──────── AVAILABLE RECORDS ────────

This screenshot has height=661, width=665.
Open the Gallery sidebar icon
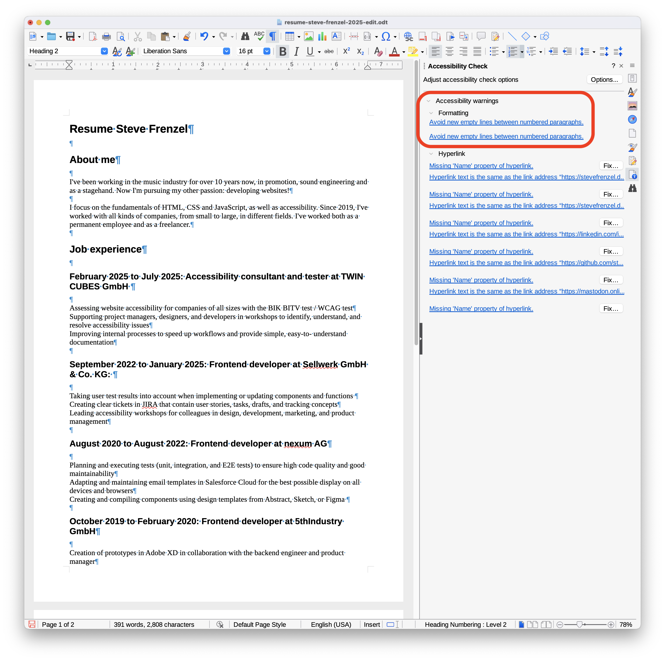pyautogui.click(x=632, y=106)
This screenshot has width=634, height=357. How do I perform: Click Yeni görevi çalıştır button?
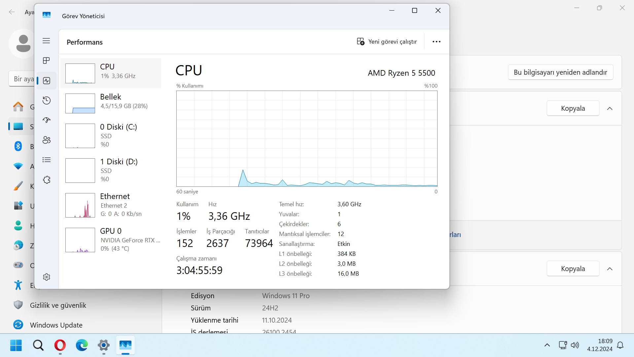387,42
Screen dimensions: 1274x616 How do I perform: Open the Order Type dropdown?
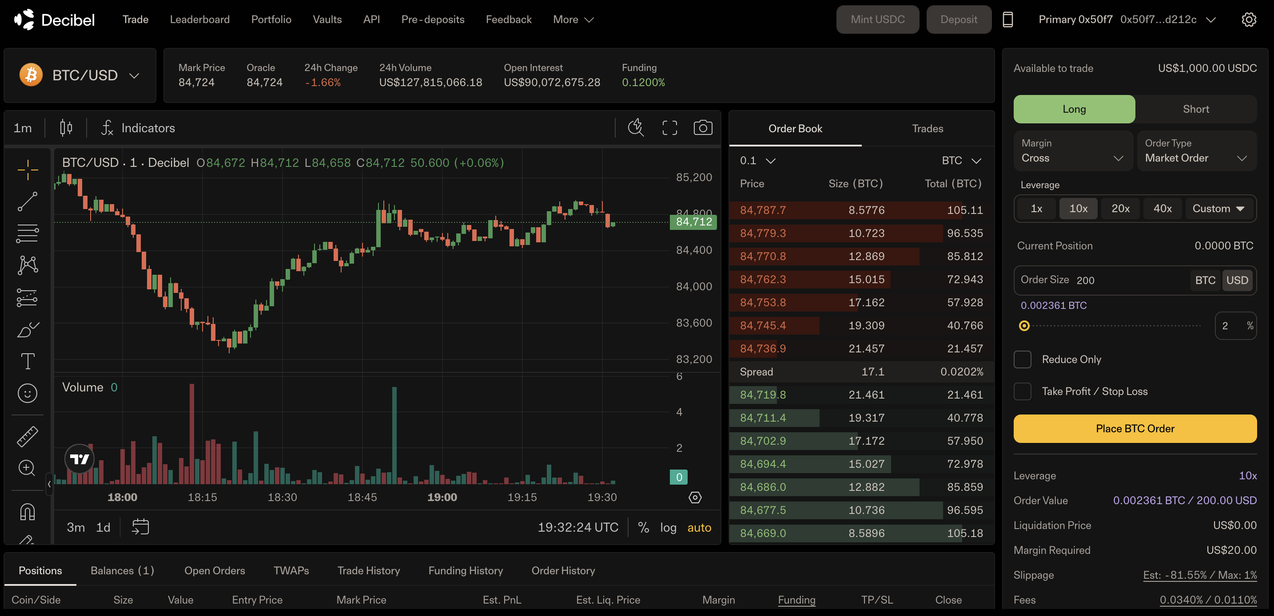(x=1196, y=151)
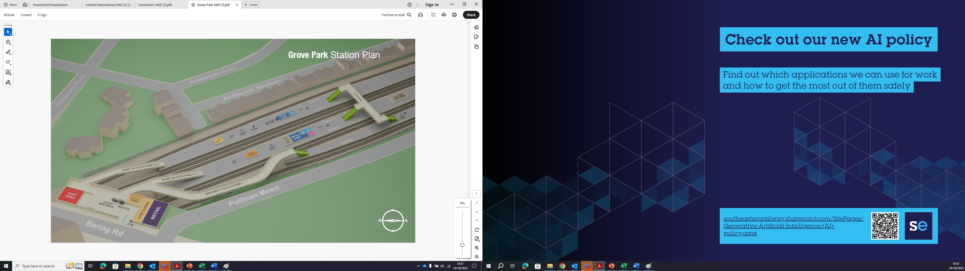The image size is (965, 271).
Task: Click the Sign in link
Action: coord(432,5)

────────

- WHAT IS EXPECTED
Give the data above again in full and unchanged, skipping the pictures.

- WRITTEN REPLY
This screenshot has height=661, width=665.
Open the Gallery sidebar icon
pyautogui.click(x=632, y=106)
This screenshot has width=634, height=357. How do I perform: Click Yeni görevi çalıştır button?
387,42
Screen dimensions: 1274x616 How do I perform: Open the Order Type dropdown?
(x=1196, y=151)
The image size is (965, 271).
Task: Click the Sign in link
Action: coord(432,5)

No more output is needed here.